As a shareholder, thanks for going the convertible debt route! I like the fact that the company became profitable but the call option component of the previous round of "senior convertible notes" expired out of the money.

Comparatively speaking, I don't know why investors won't touch DOCN with a 10-foot pole, but I will gleefully reap my returns from dividends and stock buybacks when DOCN laps AWS in 20 years with better services maintained by better engineering staff.


It's so common that mismanagement of risks associated with it led to the fall of Silicon Valley Bank.

This Forbes article has a good overview: https://www.forbes.com/sites/amyfeldman/2023/03/19/silicon-v...


> well capitalized technology startups that have significant revenues that have also opted for significant debt financing?

Debt is almost always cheaper than equity. Particularly if you can collateralise.

Well-capitalized companies rejecting debt is more of a Silicon Valley outlier in the global economy. (It likely stems from dot-com trauma.)


It stems from the relatively low capital requirements of tech companies relative to other industries (pre-LLM). Now that this factor has changed we see them rapidly adopting debt financing for their capital intensive LLM projects.


> stems from the relatively low capital requirements of tech companies relative to other industries (pre-LLM)

Not really. Tech, including low fixed-cost software, has been tremendously capital intensive for decades. Early-stage start-ups lack the cash flows to fund debt. But post-Series B companies raising equity are generally doing so for idiosyncratic reasons, e.g. capital sponsors being concentrated in equity for historical reasons, valuation escalators and capital denial to competitors.


I don't think you understand what capital intensive means. Many tech companies are started out of their founders apartments for essentially 0 startup cost and from here the only serious costs are salaries and AWS. There's a reason that tech founders get so much richer than founders in other industries and that reason is because the minimal capital requirements allow them to sell off so much less of the company before reaching massive scale.

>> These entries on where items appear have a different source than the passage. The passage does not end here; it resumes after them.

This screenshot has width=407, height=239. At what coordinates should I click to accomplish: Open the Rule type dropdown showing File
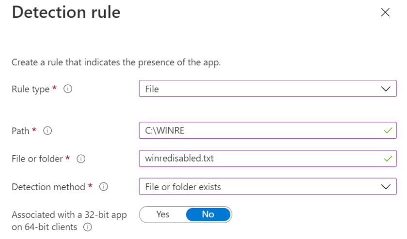(x=267, y=89)
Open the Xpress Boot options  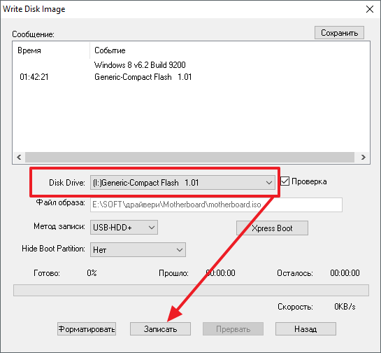click(272, 228)
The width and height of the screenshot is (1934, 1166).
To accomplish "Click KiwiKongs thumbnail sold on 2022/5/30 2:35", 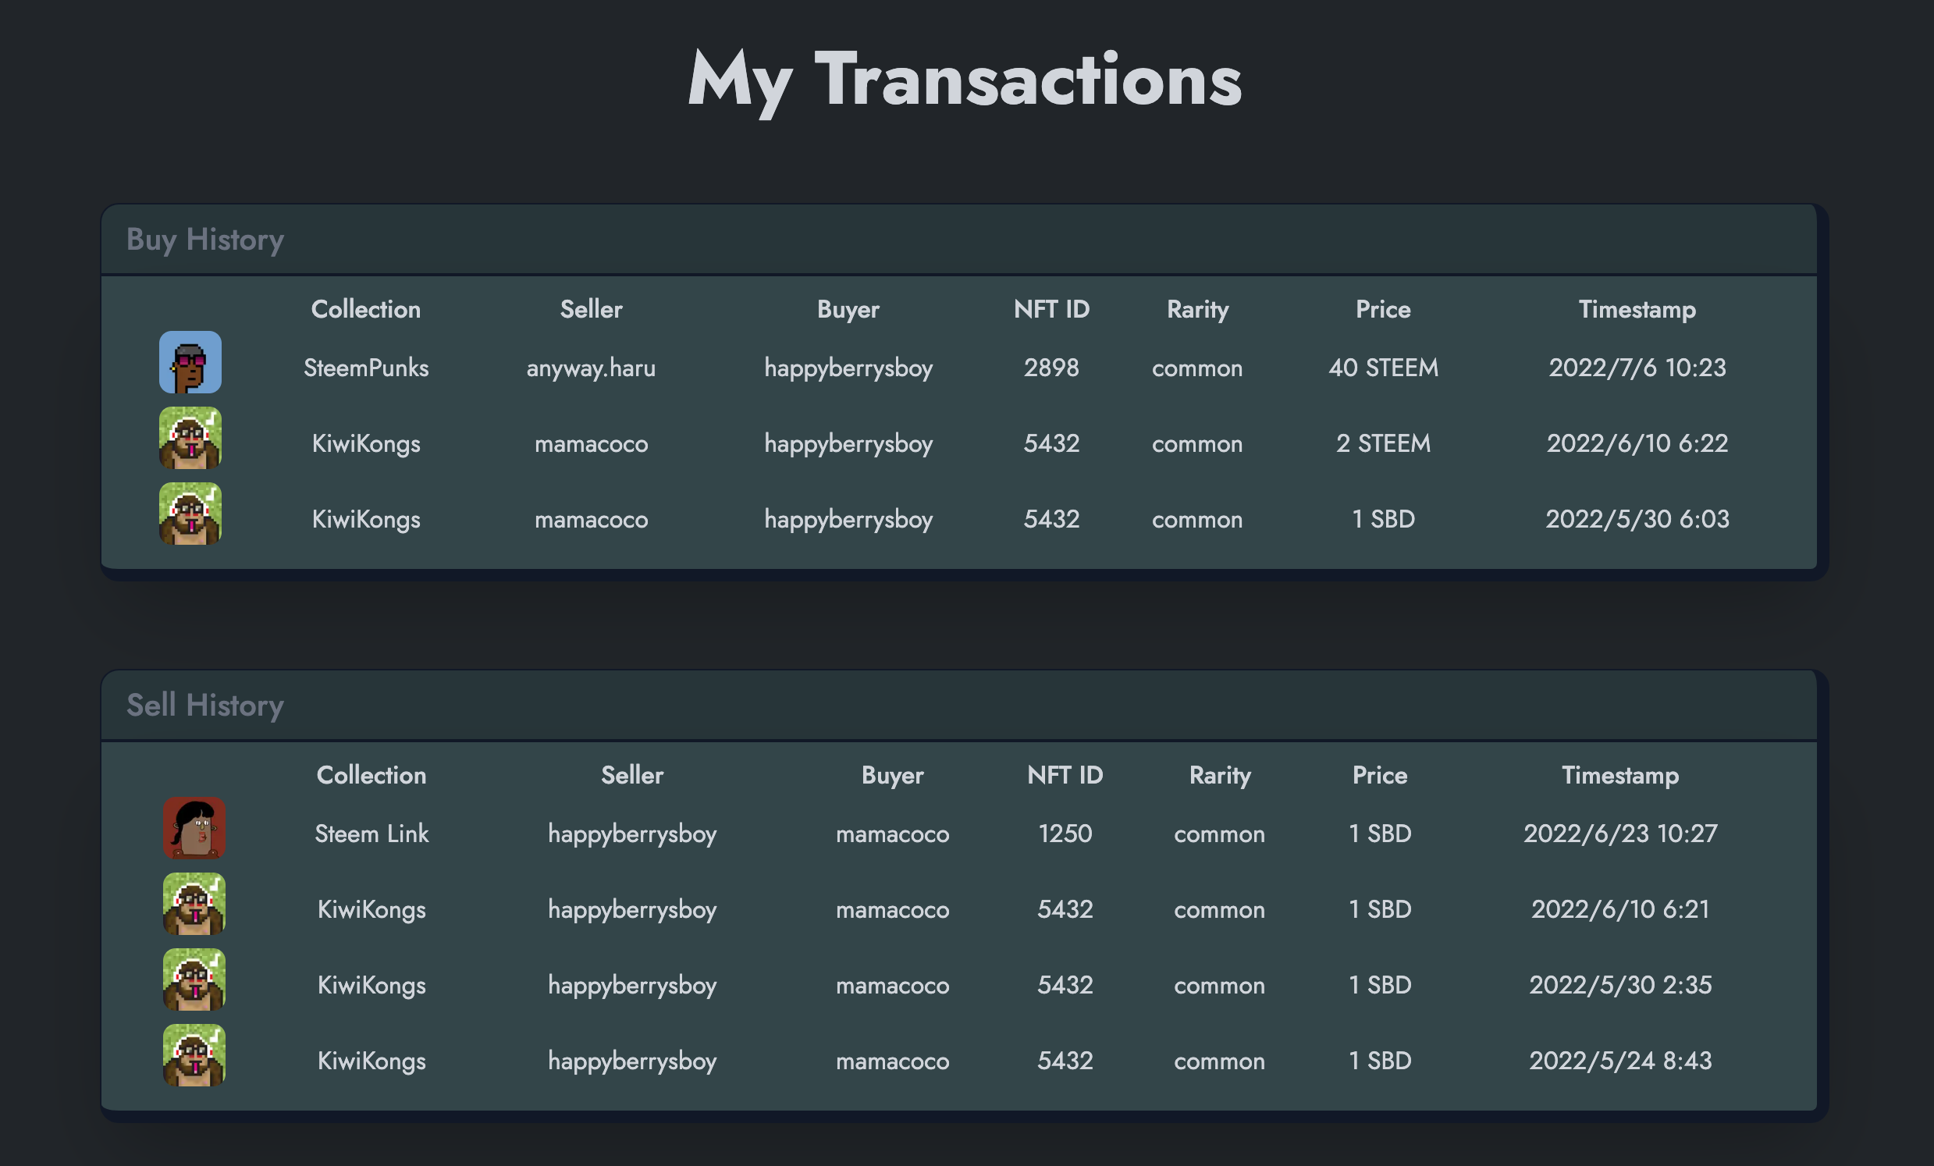I will [194, 980].
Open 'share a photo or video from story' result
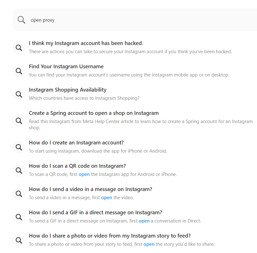 click(x=110, y=236)
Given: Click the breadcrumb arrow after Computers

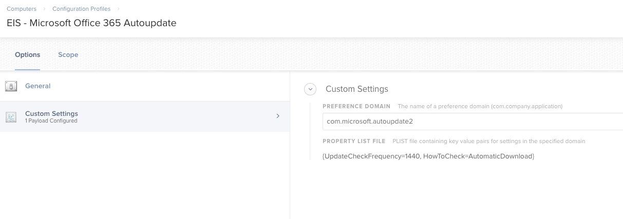Looking at the screenshot, I should (45, 9).
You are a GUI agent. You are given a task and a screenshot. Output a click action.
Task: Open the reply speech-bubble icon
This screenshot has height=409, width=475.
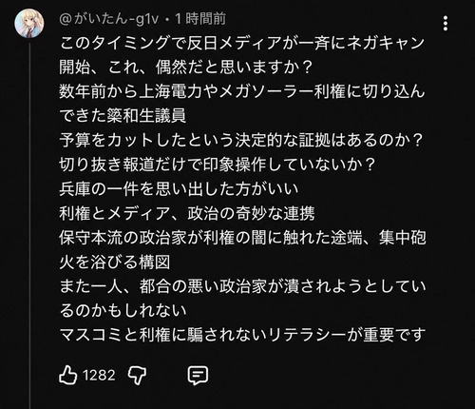coord(198,376)
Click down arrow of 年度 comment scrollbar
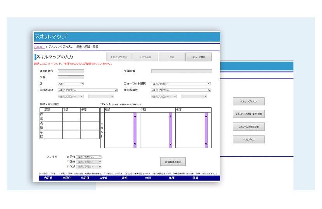Viewport: 322px width, 209px height. click(x=206, y=145)
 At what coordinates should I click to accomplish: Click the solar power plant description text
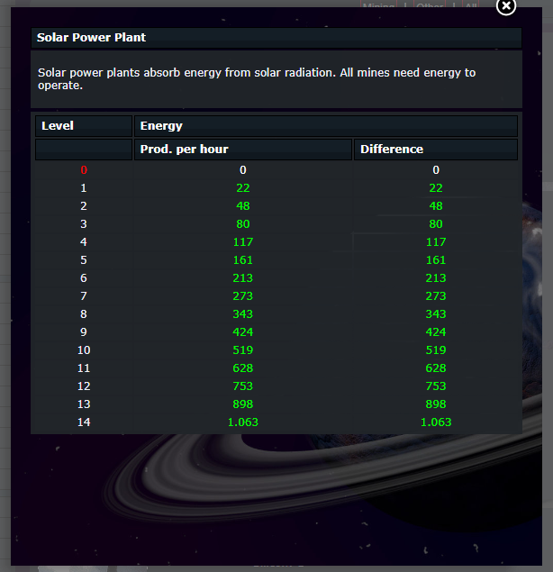click(257, 78)
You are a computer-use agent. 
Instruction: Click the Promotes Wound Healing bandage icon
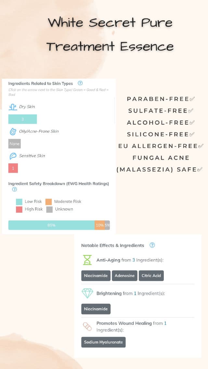87,326
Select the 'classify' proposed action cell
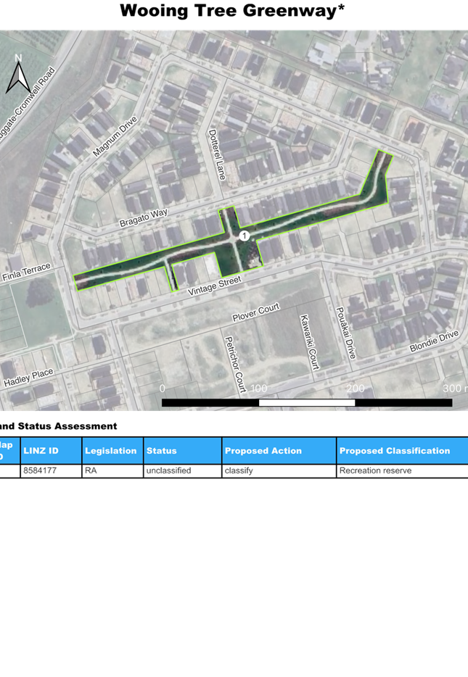 [x=239, y=471]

> don't think you understand what capital intensive means

I may have missed something in my career on Wall Street, as a founder and in VC.

(Being wrong is fine. Being confidently wrong is dumb.)

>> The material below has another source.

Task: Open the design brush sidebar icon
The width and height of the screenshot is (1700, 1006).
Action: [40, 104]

> Many tech companies are started out of their founders apartments for essentially 0 startup cost

You’re mixing up fixed costs and capital. Both fixed and operating costs consume capital. (We call the latter working capital.)

(You may also be mixing up PP&E and capital.)

> a reason that tech founders get so much richer than founders in other industries and that reason is because the minimal capital requirements allow them to sell off so much less of the company before reaching massive scale

This is wrong. Obviously wrong.

Tech founders get richer because their companies get bigger. Apple, Tesla, Google and Saudi Aramco have massively different capital requirements. Their owners (and founders/founding lineages) are in the same ballpark.

Similarly, most family businesses never sell equity until they sell the business. And most tech founders don’t have a majority of equity after a couple rounds.


>Well-capitalized companies rejecting debt is more of a Silicon Valley outlier in the global economy.

IMO it's because CFO is treated as a second-tier C-suite role in Silicon Valley and a lot of the CFOs are completely substandard as a result.

A lot of CEO have the mentality that if the product and the tech works the money sorts itself out, so your CFO is already behind the CTO and the CPO.



This is literally the reason behind the collapse of Silicon Valley Bank. Debt keeps your cap table untouched, its very tempting at certain stages


Are there other examples of well capitalized technology startups

I think we're well beyond the point where OpenAI can be called a "startup."


Pointless argument unless you define what startup means.

Different dictionaries provide different definitions.

A common one is that it's small and recently started business, but it's a very vague boundary.


Half a trillion dollars isn't "small" no matter how vague you want to make the boundary.


Neither a billion isn't small no matter how vague you want to make it, yet, we label startups with this valuation as unicorns. So where is the boundary? 10 billions? 100? 1000?